Gefangenenseelsorge

Adventkranz Sonnberg 2013
(Foto: Eva Zehetmayer; von links: Oberst Wolfgang Huber, Dr. Eveline Zehetmayer, Pfr. Mag. Christian Brost, Mag. Ingrid Oblak)

Denn der Herr hört die Armen und verachtet seine Gefangenen nicht.
(Psalm 69/34)

Seit vielen Jahren schon betreuen Mag. Ingrid Oblak und Dr. Eveline Zehetmayer ehrenamtlich die Gefangenen in der Justizanstalt Sonnberg seelsorgerlich. Anlässlich des nun zu Ende gegangenen Jahres der Diakonie wollen wir diese verantwortungsvolle und wichtige Tätigkeit würdigen: Evangelische Gefängnisseelsorge – eigentlich sollte es heißen “Gefangenenseelsorge“ – in der Justizanstalt Sonnberg bedeutet, sich regelmäßig hinter Gitter zu begeben und damit in ein ganz anderes “System”. Ca. 350 Männer im Erwachsenenalter leben in Sonnberg nach einer Verurteilung zu zwischen 18 Monaten und 10 Jahren Haft. Es sind häufig Rückfalltäter (Diebstahl, Einbruch, Betrug, Vergewaltigungen und Kindesmissbrauch).

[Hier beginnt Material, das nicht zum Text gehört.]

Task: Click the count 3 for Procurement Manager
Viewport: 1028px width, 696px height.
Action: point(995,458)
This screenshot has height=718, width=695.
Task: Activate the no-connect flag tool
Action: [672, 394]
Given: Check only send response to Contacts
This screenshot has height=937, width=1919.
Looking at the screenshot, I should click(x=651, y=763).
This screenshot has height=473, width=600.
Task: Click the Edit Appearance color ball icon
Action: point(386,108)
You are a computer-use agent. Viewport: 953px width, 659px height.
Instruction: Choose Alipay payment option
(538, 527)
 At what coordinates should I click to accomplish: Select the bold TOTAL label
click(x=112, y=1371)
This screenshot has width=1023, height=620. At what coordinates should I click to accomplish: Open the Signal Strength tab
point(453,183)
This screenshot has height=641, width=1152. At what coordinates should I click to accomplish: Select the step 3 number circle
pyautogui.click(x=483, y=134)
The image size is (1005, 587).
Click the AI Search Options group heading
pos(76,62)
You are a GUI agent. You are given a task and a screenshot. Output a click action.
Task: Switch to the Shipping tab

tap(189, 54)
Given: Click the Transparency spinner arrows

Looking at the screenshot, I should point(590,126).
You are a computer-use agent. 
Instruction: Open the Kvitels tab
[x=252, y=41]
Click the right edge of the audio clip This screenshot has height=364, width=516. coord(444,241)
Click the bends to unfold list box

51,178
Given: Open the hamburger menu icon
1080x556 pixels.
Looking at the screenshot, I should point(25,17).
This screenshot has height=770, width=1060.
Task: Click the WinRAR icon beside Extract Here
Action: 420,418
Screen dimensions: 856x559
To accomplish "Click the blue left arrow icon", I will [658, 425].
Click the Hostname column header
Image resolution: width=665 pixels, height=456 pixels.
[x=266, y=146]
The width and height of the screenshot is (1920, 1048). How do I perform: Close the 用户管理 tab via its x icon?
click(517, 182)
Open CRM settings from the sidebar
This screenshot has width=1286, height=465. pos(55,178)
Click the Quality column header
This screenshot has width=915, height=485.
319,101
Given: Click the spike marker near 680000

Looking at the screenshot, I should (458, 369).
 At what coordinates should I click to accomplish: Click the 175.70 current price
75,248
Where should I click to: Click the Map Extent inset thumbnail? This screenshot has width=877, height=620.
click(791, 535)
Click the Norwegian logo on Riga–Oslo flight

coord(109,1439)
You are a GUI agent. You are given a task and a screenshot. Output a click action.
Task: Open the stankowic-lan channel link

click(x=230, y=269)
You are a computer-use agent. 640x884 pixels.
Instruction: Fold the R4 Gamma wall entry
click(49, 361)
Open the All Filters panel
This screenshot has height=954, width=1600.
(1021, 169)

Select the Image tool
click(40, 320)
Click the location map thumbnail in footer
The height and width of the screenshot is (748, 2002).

Unser Betreuungsteam besteht aus zwei engagierten Frauen im Pensionsalter: Mag. Ingrid Oblak (eh. AHS Professorin) und Dr. Eveline Zehetmayer (eh. Sozialarbeiterin/Juristin), die beide unaufgefordert diesen Besuchsdienst gewählt haben und seit Dezember 2006 ehrenamtlich tätig sind. Einmal im Monat bieten wir Gottesdienst an (Mag. Oblak ist Lektorin), dazwischen gibt es einmal im Monat eine Gesprächsrunde und nach Bedarf zusätzlich Termine mit Einzelgesprächen, die jeweils von einer Betreuerin getätigt werden.

Schwierig wird es manchmal, „normale“ Einbrecher und dgl. dazu zu bringen, mit Missbrauchern in einer gemeinsamen Gesprächsrunde zu sitzen. Es gibt eine Hackordung, und Sexualtäter sind in der Hierarchie ganz unten. Nicht immer sind Erlebnisse im Gefängnis für Außenstehende leicht verständlich. In der Gesellschaft ist Besuchsdienst im Gefängnis etwas, das die meisten Menschen eher vermeiden würden. Auch in der Pfarrgemeinde gilt die Tätigkeit in der Justizanstalt manchmal als eher „exotisch“. Aber unsere beiden Seelsorgerinnen lassen sich erfolgreich auf die Menschen in Gefangenschaft ein. Für das Betreuungsteam hat sich die Tätigkeit als eine spannende und sehr freudvolle Tätigkeit herausgestellt. Das Team hält wie “Pech und Schwefel“ zusammen und ergänzt sich sehr gut. Eine theologisch gebildete und ausgebildete Frau ist mit einer zusammen,

die das Organisatorische und Verwaltungsmäßige durchführt. Gemeinsam gehen sie die Arbeit im kommunikativen Bereich an. Beide konnten eine Ausbildung für diese verantwortungsvolle Tätigkeit absolvieren. Es ist sehr wichtig, die Tätigkeit so professionell wie möglich zu machen.

Auch die Pfarrgemeinde profitiert inzwischen von den Erfahrungen der beiden Seelsorgerinnen. Z.B. nutzten wir die Möglichkeiten der Werkstätten in der Justizanstalt (was übrigens jedem offen steht!) und ließen in der Tischlerei, der Buchbinderei usw. für gemeindliche Zwecke arbeiten. Beim Zubau zur Kirche waren auch Freigänger sehr engagiert an der Arbeit. Beim Bücher- und Weihnachtsmarkt wurden auch heuer wieder handwerkliche Arbeiten der Insassen verkauft. Die Pfarrgemeinde stellt außerdem zu Weihnachten einen Betrag dem Unterstützungsverein der Häftlinge in Sonnberg zur Verfügung. Dieser Verein sammelt Geld, um den nicht besuchten Insassen, die auch kein Paket von zu Hause erhalten, am Hl. Abend ein kleines Geschenk zu bereiten.

Wir versuchen mit all diesen Tätigkeiten, den Menschen begreiflich zu machen, dass zwar die Taten der Männer teilweise ungeheuerlich und ekelhaft sind, dass aber hinter der Tat immer ein Mensch ist, der es – um Jesu Willen – verdient, von uns mit Würde behandelt zu werden.